* _Reading passage_
The cement industry accounts for approximately 7% to 8% of global carbon dioxide emissions, and thus, reducing carbon emissions during cement production has emerged as a critical challenge in achieving net-zero carbon targets6. Consequently, growing environmental concerns have highlighted biochar, a renewable resource derived from organic waste biomass, as a material of interest. Biochar is a porous carbonaceous material that is obtained by pyrolyzing biomass under oxygen-limited conditions, and it possesses excellent carbon sequestration capability7. Although biochar has traditionally been utilized mainly as a soil amendment and adsorbent8, recent studies have focused on employing biochar and similar novel materials as eco-friendly construction materials9,10.

Studies that have investigated the incorporation of biochar into mortar to enhance the performance of cementitious materials have found that a replacement ratio of 2 to 5% by weight of cement can achieve comparable or improved performance of cement mortar6,9,11,12,13,14,15,16. Research also has examined the application of biochar in concrete. Owing to its high porosity and large specific surface area, biochar exhibits excellent water absorption capacity, which has been reported to enhance moisture retention and evaporative cooling performance when biochar is incorporated into pervious concrete17. Biochar also has been shown to reduce pore size within the concrete matrix and establish connections with hydration products, thereby helping to prevent early failure and contributing to the improvement of concrete’s flexural strength18.

* _Work to complete_
1. Translate this sentence from the passage on biochar in cement and concrete into Spanish: "Consequently, growing environmental concerns have highlighted biochar, a renewable resource derived from organic waste biomass, as a material of interest."
2. In the passage on biochar in cement and concrete, write out word for word the part that opens with "Studies that have" and closes with "concrete’s flexural strength18.".

* _Supplied data_
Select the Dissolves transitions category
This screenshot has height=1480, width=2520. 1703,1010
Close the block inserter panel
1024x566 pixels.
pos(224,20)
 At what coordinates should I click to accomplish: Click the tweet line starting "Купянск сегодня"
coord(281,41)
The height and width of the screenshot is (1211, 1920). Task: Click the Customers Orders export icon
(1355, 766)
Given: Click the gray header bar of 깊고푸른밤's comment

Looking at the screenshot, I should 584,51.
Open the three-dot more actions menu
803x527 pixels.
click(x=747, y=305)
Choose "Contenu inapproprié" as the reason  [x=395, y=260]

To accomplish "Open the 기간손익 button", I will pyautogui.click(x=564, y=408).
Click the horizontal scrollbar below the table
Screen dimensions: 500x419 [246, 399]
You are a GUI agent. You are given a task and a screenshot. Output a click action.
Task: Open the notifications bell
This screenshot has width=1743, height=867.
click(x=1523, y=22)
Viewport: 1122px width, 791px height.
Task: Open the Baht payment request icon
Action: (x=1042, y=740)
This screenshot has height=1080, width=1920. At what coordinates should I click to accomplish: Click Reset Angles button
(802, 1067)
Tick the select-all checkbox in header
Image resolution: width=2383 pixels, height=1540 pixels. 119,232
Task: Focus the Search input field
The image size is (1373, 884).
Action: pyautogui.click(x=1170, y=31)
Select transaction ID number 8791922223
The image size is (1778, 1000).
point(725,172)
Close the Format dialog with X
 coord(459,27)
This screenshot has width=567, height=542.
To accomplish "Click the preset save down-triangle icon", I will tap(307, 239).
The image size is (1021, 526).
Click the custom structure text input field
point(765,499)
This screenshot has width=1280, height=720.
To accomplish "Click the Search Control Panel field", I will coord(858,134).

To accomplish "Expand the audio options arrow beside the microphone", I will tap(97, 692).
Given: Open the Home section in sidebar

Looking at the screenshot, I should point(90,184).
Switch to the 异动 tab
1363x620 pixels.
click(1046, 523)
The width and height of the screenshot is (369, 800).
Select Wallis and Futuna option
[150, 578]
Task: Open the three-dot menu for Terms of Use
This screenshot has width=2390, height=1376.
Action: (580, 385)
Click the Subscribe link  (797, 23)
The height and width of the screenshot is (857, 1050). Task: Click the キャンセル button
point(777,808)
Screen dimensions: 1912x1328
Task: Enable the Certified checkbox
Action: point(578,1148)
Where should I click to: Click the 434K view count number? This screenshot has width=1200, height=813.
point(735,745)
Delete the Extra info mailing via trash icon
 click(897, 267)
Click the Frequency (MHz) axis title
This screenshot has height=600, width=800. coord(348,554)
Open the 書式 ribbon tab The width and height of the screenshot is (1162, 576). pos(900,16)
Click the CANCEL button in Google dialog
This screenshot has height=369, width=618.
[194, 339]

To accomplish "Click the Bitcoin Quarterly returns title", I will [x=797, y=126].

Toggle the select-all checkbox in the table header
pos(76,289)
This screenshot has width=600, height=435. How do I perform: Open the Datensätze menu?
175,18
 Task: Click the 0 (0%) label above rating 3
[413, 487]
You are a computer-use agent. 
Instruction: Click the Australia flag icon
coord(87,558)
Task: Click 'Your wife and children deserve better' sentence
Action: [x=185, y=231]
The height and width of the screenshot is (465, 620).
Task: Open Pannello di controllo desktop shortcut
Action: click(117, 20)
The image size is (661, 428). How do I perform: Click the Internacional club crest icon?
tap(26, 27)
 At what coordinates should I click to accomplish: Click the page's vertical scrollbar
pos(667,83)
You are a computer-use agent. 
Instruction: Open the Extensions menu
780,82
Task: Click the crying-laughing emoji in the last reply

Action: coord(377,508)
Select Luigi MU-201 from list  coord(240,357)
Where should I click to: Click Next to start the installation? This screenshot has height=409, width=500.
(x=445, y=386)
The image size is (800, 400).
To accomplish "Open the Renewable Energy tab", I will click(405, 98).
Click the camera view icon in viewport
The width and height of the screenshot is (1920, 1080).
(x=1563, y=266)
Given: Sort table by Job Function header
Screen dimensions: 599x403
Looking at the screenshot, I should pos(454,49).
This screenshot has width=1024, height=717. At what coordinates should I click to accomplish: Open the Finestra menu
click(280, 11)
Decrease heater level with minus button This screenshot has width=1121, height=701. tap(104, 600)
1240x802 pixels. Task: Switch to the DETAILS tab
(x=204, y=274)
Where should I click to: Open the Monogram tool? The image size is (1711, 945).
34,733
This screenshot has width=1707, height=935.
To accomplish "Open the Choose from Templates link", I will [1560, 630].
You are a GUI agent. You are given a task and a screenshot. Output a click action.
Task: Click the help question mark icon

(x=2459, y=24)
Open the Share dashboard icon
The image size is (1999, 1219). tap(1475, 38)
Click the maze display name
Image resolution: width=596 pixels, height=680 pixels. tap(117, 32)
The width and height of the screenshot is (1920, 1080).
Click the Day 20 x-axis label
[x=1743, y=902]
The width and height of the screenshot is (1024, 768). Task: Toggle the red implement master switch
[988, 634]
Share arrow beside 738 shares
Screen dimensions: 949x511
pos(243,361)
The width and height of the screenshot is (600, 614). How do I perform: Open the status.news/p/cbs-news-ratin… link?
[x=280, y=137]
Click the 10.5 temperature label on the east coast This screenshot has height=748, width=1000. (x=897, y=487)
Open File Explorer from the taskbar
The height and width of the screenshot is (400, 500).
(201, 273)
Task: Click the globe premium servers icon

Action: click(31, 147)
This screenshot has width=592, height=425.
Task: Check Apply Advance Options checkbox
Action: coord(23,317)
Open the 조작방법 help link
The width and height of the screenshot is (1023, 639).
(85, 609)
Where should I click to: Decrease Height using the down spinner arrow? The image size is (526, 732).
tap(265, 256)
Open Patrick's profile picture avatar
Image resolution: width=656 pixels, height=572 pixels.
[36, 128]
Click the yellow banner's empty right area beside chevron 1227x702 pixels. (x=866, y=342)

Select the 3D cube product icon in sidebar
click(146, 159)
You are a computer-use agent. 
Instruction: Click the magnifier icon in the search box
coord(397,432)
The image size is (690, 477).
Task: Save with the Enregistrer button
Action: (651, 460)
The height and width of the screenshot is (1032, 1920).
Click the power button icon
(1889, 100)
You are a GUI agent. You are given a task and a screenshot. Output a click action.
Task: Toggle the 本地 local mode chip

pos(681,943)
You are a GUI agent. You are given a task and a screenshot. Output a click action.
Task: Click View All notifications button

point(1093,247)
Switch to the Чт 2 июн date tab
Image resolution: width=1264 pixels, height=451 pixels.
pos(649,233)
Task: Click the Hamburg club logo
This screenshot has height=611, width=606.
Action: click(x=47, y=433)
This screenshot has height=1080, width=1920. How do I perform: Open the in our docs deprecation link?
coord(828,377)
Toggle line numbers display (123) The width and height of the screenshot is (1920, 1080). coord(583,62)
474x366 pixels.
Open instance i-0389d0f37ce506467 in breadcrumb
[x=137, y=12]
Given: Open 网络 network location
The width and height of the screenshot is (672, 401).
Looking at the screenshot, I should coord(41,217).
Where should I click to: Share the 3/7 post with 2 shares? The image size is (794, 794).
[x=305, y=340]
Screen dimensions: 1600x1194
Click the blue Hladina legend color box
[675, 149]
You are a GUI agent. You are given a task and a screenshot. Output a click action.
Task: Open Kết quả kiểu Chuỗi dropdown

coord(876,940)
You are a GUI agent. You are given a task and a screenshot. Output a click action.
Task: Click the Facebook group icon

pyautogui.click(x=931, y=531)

* _Per-task answers_
1. En consecuencia, la creciente preocupación ambiental ha puesto de relieve el biocarbón, un recurso renovable derivado de biomasa de residuos orgánicos, como un material de interés.

2.
Studies that have investigated the incorporation of biochar into mortar to enhance the performance of cementitious materials have found that a replacement ratio of 2 to 5% by weight of cement can achieve comparable or improved performance of cement mortar6,9,11,12,13,14,15,16. Research also has examined the application of biochar in concrete. Owing to its high porosity and large specific surface area, biochar exhibits excellent water absorption capacity, which has been reported to enhance moisture retention and evaporative cooling performance when biochar is incorporated into pervious concrete17. Biochar also has been shown to reduce pore size within the concrete matrix and establish connections with hydration products, thereby helping to prevent early failure and contributing to the improvement of concrete’s flexural strength18.